Every entry should be reproduced word for word.

════

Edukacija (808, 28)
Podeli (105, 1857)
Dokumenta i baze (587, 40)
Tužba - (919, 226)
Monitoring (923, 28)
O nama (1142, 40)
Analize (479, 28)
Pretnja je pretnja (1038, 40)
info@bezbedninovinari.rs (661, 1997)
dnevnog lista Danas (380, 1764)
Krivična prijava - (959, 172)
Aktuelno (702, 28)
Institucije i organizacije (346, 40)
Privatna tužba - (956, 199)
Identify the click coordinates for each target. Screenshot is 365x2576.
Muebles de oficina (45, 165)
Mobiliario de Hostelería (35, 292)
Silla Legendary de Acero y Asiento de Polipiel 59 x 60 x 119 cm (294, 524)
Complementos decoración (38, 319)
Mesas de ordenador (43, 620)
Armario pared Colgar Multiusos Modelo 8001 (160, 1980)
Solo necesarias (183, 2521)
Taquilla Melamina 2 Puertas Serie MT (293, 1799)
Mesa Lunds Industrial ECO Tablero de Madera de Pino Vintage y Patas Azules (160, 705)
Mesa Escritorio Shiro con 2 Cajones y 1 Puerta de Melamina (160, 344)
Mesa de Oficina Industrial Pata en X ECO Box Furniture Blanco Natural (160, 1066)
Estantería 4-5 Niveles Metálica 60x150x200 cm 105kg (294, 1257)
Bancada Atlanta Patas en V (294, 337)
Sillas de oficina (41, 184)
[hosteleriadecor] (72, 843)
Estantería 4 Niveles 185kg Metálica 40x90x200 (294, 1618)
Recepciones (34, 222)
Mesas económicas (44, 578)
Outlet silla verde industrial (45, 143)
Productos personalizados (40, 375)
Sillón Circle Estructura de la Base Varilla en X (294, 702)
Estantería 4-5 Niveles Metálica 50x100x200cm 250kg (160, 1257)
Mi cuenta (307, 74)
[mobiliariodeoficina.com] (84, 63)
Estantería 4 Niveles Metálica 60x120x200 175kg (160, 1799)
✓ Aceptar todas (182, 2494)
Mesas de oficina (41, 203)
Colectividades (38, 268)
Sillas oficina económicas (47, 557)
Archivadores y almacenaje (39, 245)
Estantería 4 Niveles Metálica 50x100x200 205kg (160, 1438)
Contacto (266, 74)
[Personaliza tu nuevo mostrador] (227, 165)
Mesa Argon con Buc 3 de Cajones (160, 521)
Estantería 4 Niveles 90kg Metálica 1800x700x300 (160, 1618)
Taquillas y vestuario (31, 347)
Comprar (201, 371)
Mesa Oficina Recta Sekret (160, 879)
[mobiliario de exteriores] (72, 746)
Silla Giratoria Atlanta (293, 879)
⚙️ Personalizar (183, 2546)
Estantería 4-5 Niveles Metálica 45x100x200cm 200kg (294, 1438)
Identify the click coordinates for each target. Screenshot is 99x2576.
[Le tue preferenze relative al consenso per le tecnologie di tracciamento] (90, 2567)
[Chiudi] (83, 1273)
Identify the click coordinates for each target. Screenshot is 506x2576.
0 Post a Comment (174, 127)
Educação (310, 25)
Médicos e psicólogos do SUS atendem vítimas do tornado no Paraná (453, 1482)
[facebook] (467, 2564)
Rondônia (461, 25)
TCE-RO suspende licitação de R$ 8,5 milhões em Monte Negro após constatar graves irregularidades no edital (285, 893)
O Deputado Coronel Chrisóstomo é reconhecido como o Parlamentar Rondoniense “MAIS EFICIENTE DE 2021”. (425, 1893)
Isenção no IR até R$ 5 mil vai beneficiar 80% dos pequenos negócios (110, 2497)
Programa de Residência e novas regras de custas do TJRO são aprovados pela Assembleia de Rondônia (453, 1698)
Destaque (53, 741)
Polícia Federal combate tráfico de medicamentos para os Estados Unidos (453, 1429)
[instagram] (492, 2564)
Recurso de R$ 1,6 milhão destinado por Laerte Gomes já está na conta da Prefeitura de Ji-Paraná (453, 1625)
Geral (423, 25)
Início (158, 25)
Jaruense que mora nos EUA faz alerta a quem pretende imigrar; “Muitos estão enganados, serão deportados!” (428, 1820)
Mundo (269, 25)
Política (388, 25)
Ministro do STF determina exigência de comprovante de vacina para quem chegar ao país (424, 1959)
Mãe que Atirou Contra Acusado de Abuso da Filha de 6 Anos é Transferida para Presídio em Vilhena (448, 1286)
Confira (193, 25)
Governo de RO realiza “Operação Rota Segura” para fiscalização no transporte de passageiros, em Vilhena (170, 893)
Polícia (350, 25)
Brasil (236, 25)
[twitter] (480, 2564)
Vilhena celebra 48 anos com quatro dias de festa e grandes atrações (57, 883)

════

• ANSWER TO THE PROBLEM
Edukacija (808, 28)
Podeli (105, 1857)
Dokumenta i baze (587, 40)
Tužba - (919, 226)
Monitoring (923, 28)
O nama (1142, 40)
Analize (479, 28)
Pretnja je pretnja (1038, 40)
info@bezbedninovinari.rs (661, 1997)
dnevnog lista Danas (380, 1764)
Krivična prijava - (959, 172)
Aktuelno (702, 28)
Institucije i organizacije (346, 40)
Privatna tužba - (956, 199)
Identify the click coordinates for each target. Screenshot is 365x2576.
Muebles de oficina (45, 165)
Mobiliario de Hostelería (35, 292)
Silla Legendary de Acero y Asiento de Polipiel 59 x 60 x 119 cm (294, 524)
Complementos decoración (38, 319)
Mesas de ordenador (43, 620)
Armario pared Colgar Multiusos Modelo 8001 (160, 1980)
Solo necesarias (183, 2521)
Taquilla Melamina 2 Puertas Serie MT (293, 1799)
Mesa Lunds Industrial ECO Tablero de Madera de Pino Vintage y Patas Azules (160, 705)
Mesa Escritorio Shiro con 2 Cajones y 1 Puerta de Melamina (160, 344)
Mesa de Oficina Industrial Pata en X ECO Box Furniture Blanco Natural (160, 1066)
Estantería 4-5 Niveles Metálica 60x150x200 cm 105kg (294, 1257)
Bancada Atlanta Patas en V (294, 337)
Sillas de oficina (41, 184)
[hosteleriadecor] (72, 843)
Estantería 4 Niveles 185kg Metálica 40x90x200 (294, 1618)
Recepciones (34, 222)
Mesas económicas (44, 578)
Outlet silla verde industrial (45, 143)
Productos personalizados (40, 375)
Sillón Circle Estructura de la Base Varilla en X (294, 702)
Estantería 4-5 Niveles Metálica 50x100x200cm 250kg (160, 1257)
Mi cuenta (307, 74)
[mobiliariodeoficina.com] (84, 63)
Estantería 4 Niveles Metálica 60x120x200 175kg (160, 1799)
✓ Aceptar todas (182, 2494)
Mesas de oficina (41, 203)
Colectividades (38, 268)
Sillas oficina económicas (47, 557)
Archivadores y almacenaje (39, 245)
Estantería 4 Niveles Metálica 50x100x200 205kg (160, 1438)
Contacto (266, 74)
[Personaliza tu nuevo mostrador] (227, 165)
Mesa Argon con Buc 3 de Cajones (160, 521)
Estantería 4 Niveles 90kg Metálica 1800x700x300 (160, 1618)
Taquillas y vestuario (31, 347)
Comprar (201, 371)
Mesa Oficina Recta Sekret (160, 879)
[mobiliario de exteriores] (72, 746)
Silla Giratoria Atlanta (293, 879)
⚙️ Personalizar (183, 2546)
Estantería 4-5 Niveles Metálica 45x100x200cm 200kg (294, 1438)
Identify the click coordinates for each target. Screenshot is 99x2576.
[Le tue preferenze relative al consenso per le tecnologie di tracciamento] (90, 2567)
[Chiudi] (83, 1273)
Identify the click coordinates for each target. Screenshot is 506x2576.
0 Post a Comment (174, 127)
Educação (310, 25)
Médicos e psicólogos do SUS atendem vítimas do tornado no Paraná (453, 1482)
[facebook] (467, 2564)
Rondônia (461, 25)
TCE-RO suspende licitação de R$ 8,5 milhões em Monte Negro após constatar graves irregularidades no edital (285, 893)
O Deputado Coronel Chrisóstomo é reconhecido como o Parlamentar Rondoniense “MAIS EFICIENTE DE 2021”. (425, 1893)
Isenção no IR até R$ 5 mil vai beneficiar 80% dos pequenos negócios (110, 2497)
Programa de Residência e novas regras de custas do TJRO são aprovados pela Assembleia de Rondônia (453, 1698)
Destaque (53, 741)
Polícia Federal combate tráfico de medicamentos para os Estados Unidos (453, 1429)
[instagram] (492, 2564)
Recurso de R$ 1,6 milhão destinado por Laerte Gomes já está na conta da Prefeitura de Ji-Paraná (453, 1625)
Geral (423, 25)
Início (158, 25)
Jaruense que mora nos EUA faz alerta a quem pretende imigrar; “Muitos estão enganados, serão deportados!” (428, 1820)
Mundo (269, 25)
Política (388, 25)
Ministro do STF determina exigência de comprovante de vacina para quem chegar ao país (424, 1959)
Mãe que Atirou Contra Acusado de Abuso da Filha de 6 Anos é Transferida para Presídio em Vilhena (448, 1286)
Confira (193, 25)
Governo de RO realiza “Operação Rota Segura” para fiscalização no transporte de passageiros, em Vilhena (170, 893)
Polícia (350, 25)
Brasil (236, 25)
[twitter] (480, 2564)
Vilhena celebra 48 anos com quatro dias de festa e grandes atrações (57, 883)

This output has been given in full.